ポスターカラーの青にもっと輝きを封じ込めたような強い力のある青は人を惹きつけます。
クラインは作品をモノとして見るのではなく、感じるものとしてとらえることにより、自由な想像力を呼び覚ましました。顔料を油で溶くのではなく、粉の状態の青に美しさを感じた彼は、その粉末の自由を表現するためには、地面に顔料をただ置けば、純粋な形で仕上がると考えました。
また、金色を『精神』青色を『空間』薔薇色を『生命』と捉えたクラインはこれを宇宙の三原色としました。日本滞在時には、金屏風からインスピレーションを得たとも言われています。
空虚な何もない状態においての精神的自由を追求し、作品に極限的シンプルさを求めた彼には「音楽は霊魂であり生命の表現である。」と語る音楽作品『交響曲』もあります。
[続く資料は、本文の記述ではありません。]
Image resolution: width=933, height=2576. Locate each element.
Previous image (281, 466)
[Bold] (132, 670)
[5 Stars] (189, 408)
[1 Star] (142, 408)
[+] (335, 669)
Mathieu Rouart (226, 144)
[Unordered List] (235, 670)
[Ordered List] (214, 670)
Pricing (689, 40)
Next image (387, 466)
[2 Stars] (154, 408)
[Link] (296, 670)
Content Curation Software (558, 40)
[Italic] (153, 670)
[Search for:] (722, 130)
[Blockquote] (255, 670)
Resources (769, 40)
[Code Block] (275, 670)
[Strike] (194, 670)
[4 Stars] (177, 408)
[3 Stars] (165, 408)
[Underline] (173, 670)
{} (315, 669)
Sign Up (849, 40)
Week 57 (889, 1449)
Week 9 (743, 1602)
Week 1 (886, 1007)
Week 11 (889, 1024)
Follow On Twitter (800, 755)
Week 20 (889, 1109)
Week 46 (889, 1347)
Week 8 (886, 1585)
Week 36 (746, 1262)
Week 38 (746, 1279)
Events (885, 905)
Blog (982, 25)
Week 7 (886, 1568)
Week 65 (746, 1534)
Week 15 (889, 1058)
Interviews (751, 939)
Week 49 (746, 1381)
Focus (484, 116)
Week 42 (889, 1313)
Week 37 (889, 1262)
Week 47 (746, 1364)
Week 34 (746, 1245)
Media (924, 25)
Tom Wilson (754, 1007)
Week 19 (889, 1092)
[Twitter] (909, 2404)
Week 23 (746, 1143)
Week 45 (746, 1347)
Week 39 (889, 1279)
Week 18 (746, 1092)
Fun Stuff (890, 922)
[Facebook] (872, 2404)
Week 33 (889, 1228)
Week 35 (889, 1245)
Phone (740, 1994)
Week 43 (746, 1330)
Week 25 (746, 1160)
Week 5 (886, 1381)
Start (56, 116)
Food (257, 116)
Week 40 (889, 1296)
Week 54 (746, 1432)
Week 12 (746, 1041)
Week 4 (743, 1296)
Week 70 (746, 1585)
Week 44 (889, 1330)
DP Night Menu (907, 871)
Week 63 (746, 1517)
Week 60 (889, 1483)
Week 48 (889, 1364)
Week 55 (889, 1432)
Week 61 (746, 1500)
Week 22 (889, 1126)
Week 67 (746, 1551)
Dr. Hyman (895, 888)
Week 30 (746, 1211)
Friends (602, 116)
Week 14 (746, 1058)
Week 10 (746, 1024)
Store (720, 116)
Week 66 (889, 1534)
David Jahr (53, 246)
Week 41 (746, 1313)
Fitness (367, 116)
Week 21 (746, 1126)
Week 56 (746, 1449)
ただ一つの音を伸ばし続ける前半と、全くの無音の後半という構成で、聞きなれたクラシックの交響曲とは全く違いますが、彼の美術作品と同じ状態を作り出す、という点で彼の一貫した芸術ポリシーのもとに作られています。
音が鳴り続ける時間を生と捉えれば、無音の後半は死のようにも聞こえてきます。一音を空間に執拗に放ち続けた後の無音は、何ものからかの解放、精神の自由なのでしょうか。静寂の中に独特の雰囲気が漂い、聴衆はいろいろなことを思います。
空の色である青色は明るいイメージですが、このクラインの作品のように神秘的なブルーもあります。青色はその種類によって特別なパワーを持っている色の一つです。品種改良によって誕生した青い薔薇も、やはりこの世のものとは思えない特別な雰囲気で、花言葉は“奇跡”“喝采”だそうです。